The Bug Stops Here

At Roosevelt Warm Springs (RWS), a freestanding long-term care hospital and 35-bed inpatient rehabilitation hospital in central Georgia, compliance and adherence to food labeling and dating, environmental cleanliness issues, hand hygiene, poor use of personal protective equipment (PPE) and labeling of urinary supplies was noted to be less than 70 percent in 2003. As a result, discussion was held with the nurse manager group, and an action plan was developed using a PDCA (plan, do, check, act) model. Interventions were initially implemented to enhance compliance and potentially minimize the risk for acquisition and transmission of infectious disease, yet significant change was not seen over a period of four months.

In October 2003, RWS implemented the Centers for Disease Control and Prevention (CDC)s guidelines for the use of alcohol-based handrubs and overall hand hygiene. A unique program called Hand to Hand Combat was the impetus for behavior change and compliance. The other stated issues remained a concern. In December 2003, the infection control department introduced a new recommendation and concept to the nurse managers.

A volunteer group of health service technicians (HSTs) would be recruited from all shifts and floors. They would become an infection control team called the Bug Brigade. Their focus and training would be on basic infection control practices, multidrug-resistant organisms (MDROs), transmission-based precautions, and the use of a newly developed infection control tool. The Bug Brigade was created to foster an environment where the staff would take ownership and accept responsibility for areas they were assigned. The training took place on Feb. 4, 2004. Competency would be demonstrated in the afternoon session during the Bug Brigade intervention training rounds.

Multidisciplinary teams were formed for the purposes of training and included the housekeeping supervisor, nurse educator, infection control nurse and a representative from the local department of public health. Evidenced-based practices for environmental cleanliness, use of PPE, hand hygiene and basic infection control were derived from the CDC guidelines and from Joint Commission standards.

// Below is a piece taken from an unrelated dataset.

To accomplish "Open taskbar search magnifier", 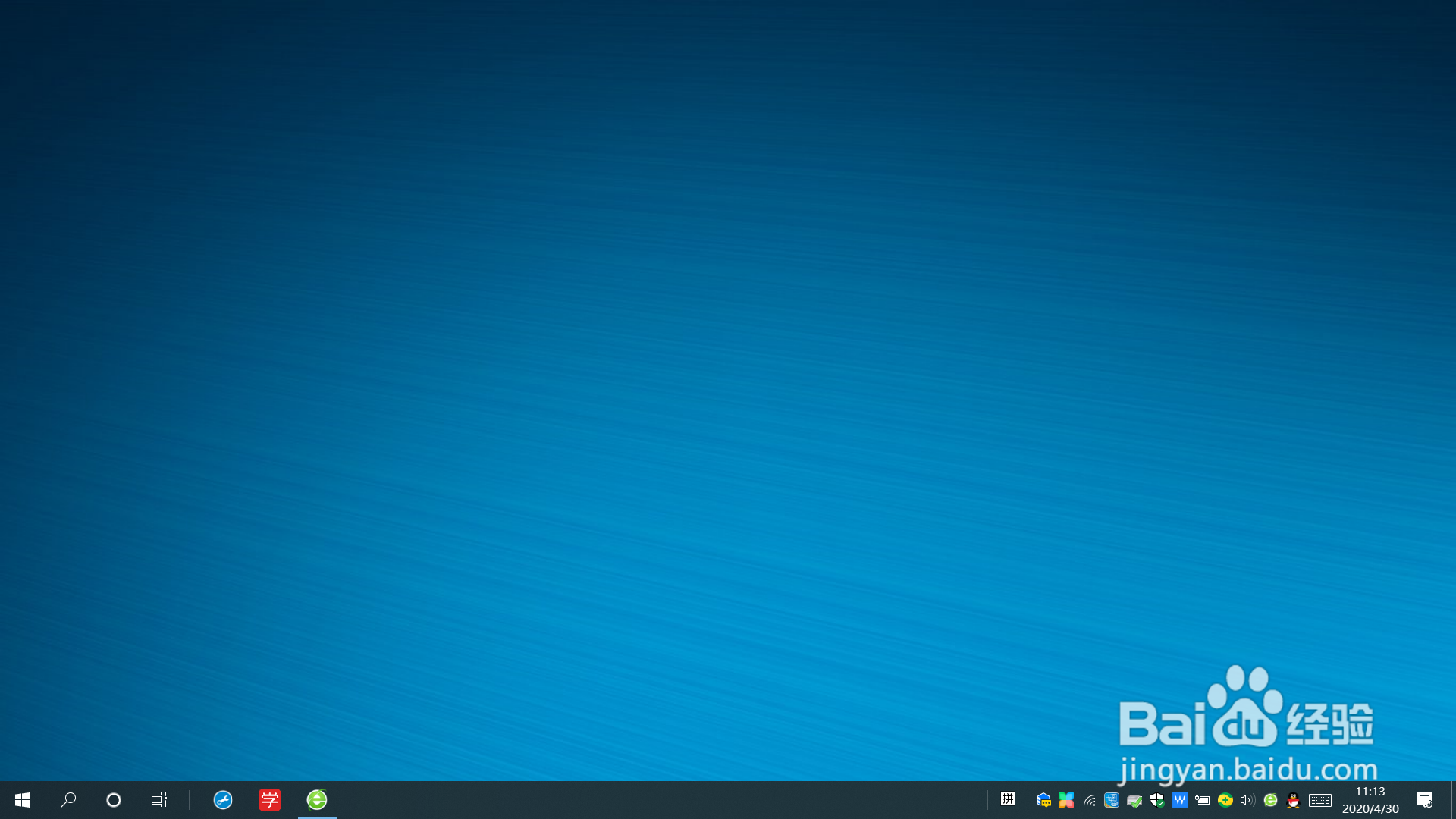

An education and training program was developed along with a measurement tool to be utilized monthly by the team of HSTs. Training included a review of the aforementioned basic infection control practices, lunch, and a brainstorming session on how processes could be improved. Teambuilding exercises were also a part of their training. The development of the hand hygiene monitoring tool and environmental rounds tools enabled their efforts to be consistent in all areas.

They were awarded certificates and gold bee-shaped pins to be worn on their uniforms, identifying them as a Bug Brigade member. It was clear to the infection control department that expectations were better accepted for all staff if monitoring came from those who did the job. The bee pin worn on the uniform was accepted as a medal of honor and worn proudly, and certificates were displayed on the units. They were given pencils and bee erasers to use when they made their monthly rounds. Members were also featured in the hospital newsletter, and their additional responsibility would be noted in their annual performance review.

Participants chose interventions that would be best to create good outcomes, and they now use terms such as culture of safety in day-to-day conversations. They are motivated to hold safety contests to see which department can be at 100 percent compliance in all areas monitored. Bulletin boards are maintained in both hospitals by the Bug Brigaders to further inform staff members about infection control efforts.

Success of the initiative was measured by a decrease in urinary tract infections and an increase in compliance for labeling of urinary supplies, use of PPE, observance of hand hygiene practices, and general environmental cleanliness.

A grid was instituted to report monthly the compliance rates. In 2007 rates continue to be between 89 percent and 100 percent.

The Bug Brigade Team has taken ownership of what it takes to provide quality patient care in a safe and healthy environment.

References

1. CDC guidelines for Hand Hygiene, Isolation and Management of Urinary Tract Infections.

2. Howto Guide: Improving Hand Hygiene: A guide for Improving Practices Among Healthcare Workers. Pages 1-32.

3. Joint Commission: The Source for Joint Commission Compliance Strategies Reduce the Spread of Infection with Proper Hand Hygiene. Volume 3, No. 5. May 2005.

4. 2007 Hospital Accreditation Standards: Surveillance, Prevention and Control of Infection. Pg 239-251.